Man darf sich also nicht damit begnügen, schöne Worte auf den Lippen zu führen. Ebensowenig darf man sich von schönen Worten täuschen lassen. Vielmehr muss man im Gebet, in Dank und in Bitte an Gott sein Leben richtig orientieren. Im Gebetsschatz, den die Kirche uns schenkt, findet man Anleitung, Trost und Kraft, um Gott in Wahrheit zu dienen und die Nächstenliebe in der richtigen Weise zu üben. So bitten wir im Vaterunser: "Vergib uns unsere Schuld, wie auch wir vergeben unseren Schuldigern." Petrus mahnt: "Vergeltet nicht Böses mit Bösem, nicht Schmähung mit Schmähung; vielmehr segnet einander, denn dazu seid ihr berufen, auf daß ihr Segen erbet." Und Christus mahnt: Wenn du daher deine Gabe zum Altare bringst und dich daselbst erinnerst, daß dein Bruder etwas gegen dich hat, so laß deine Gabe dort vor dem Altar, geh zuvor hin und versöhne dich mit deinem Bruder, und dann komm und opfere deine Gabe." Verzeihung und Versöhnung sind also keineswegs unbedeutende Randbegriffe in der christlichen Lehre. Allerdings kann man bisweilen den Eindruck gewinnen, dass auch unter solchen, die sich Christen nennen und dafür gehalten werden, eher der Wille herrscht, Böses mit Bösem, Schmähung mit Schmähung zu vergelten. Eine Versöhnung mit dem Bruder wird gar nicht erst versucht, sondern regelrecht abgelehnt.
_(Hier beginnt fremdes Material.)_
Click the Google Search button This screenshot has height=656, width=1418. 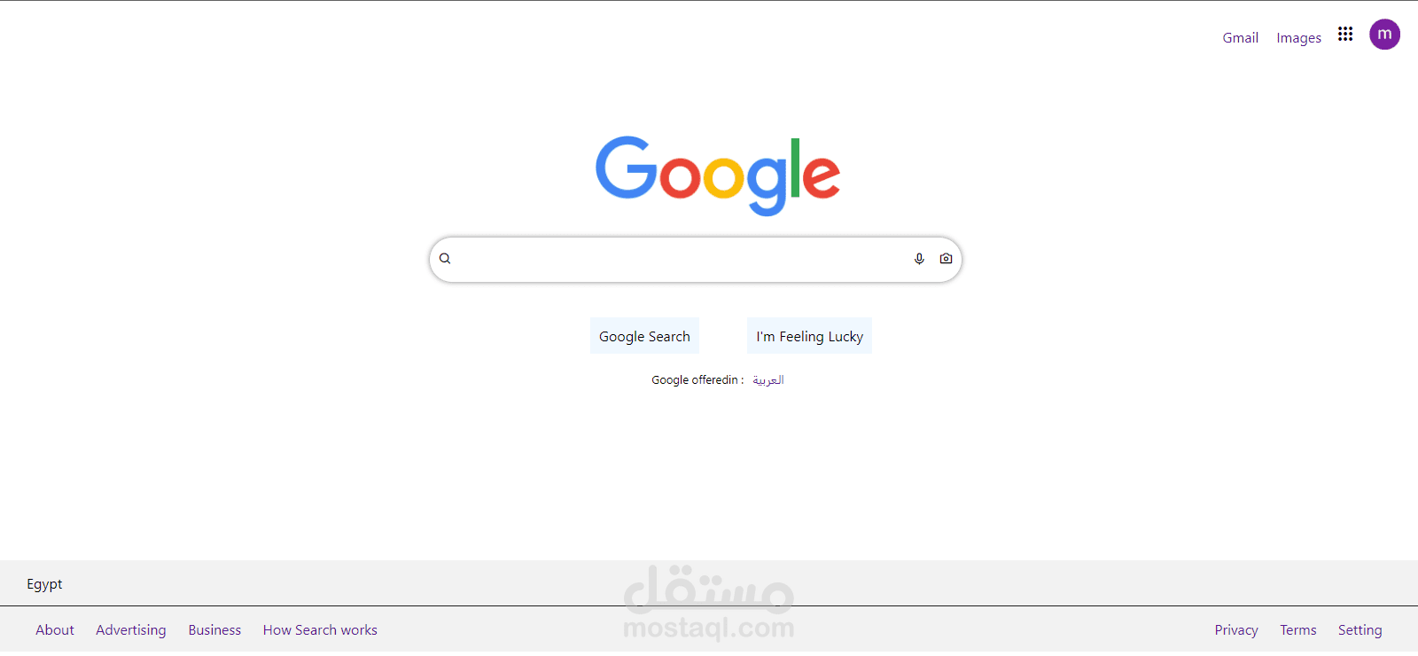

Statt einen Irrenden zur Wahrheit zu rufen, wird der Irrende zu einem künftigen Hölleninsassen erklärt. In welch entsetzlicher Verblendung muss ein Mensch doch leben, wenn er sich darin gefällt, womöglich noch öffentlich zu erklären, Person xyz begehe die Sünde wider den Heiligen Geist, und diese werde ihr in alle Ewigkeit nicht vergeben werden? Hat jemand, der sich zum obersten Richter über seine Mitmenschen aufspielt, eigentlich überhaupt einen Bezug zu Christus? Wandelt er nicht vielmehr auf den Pfaden der Schriftgelehrten und Pharisäer, die sich rühmen, die Gottgefälligsten der Gottgefälligen zu sein, und die sich über die Irrenden in vollkommener Selbstherrlichkeit erheben? So ein Verhalten darf es bei uns nicht geben. Vielmehr müssen wir die Irrenden zur Wahrheit rufen.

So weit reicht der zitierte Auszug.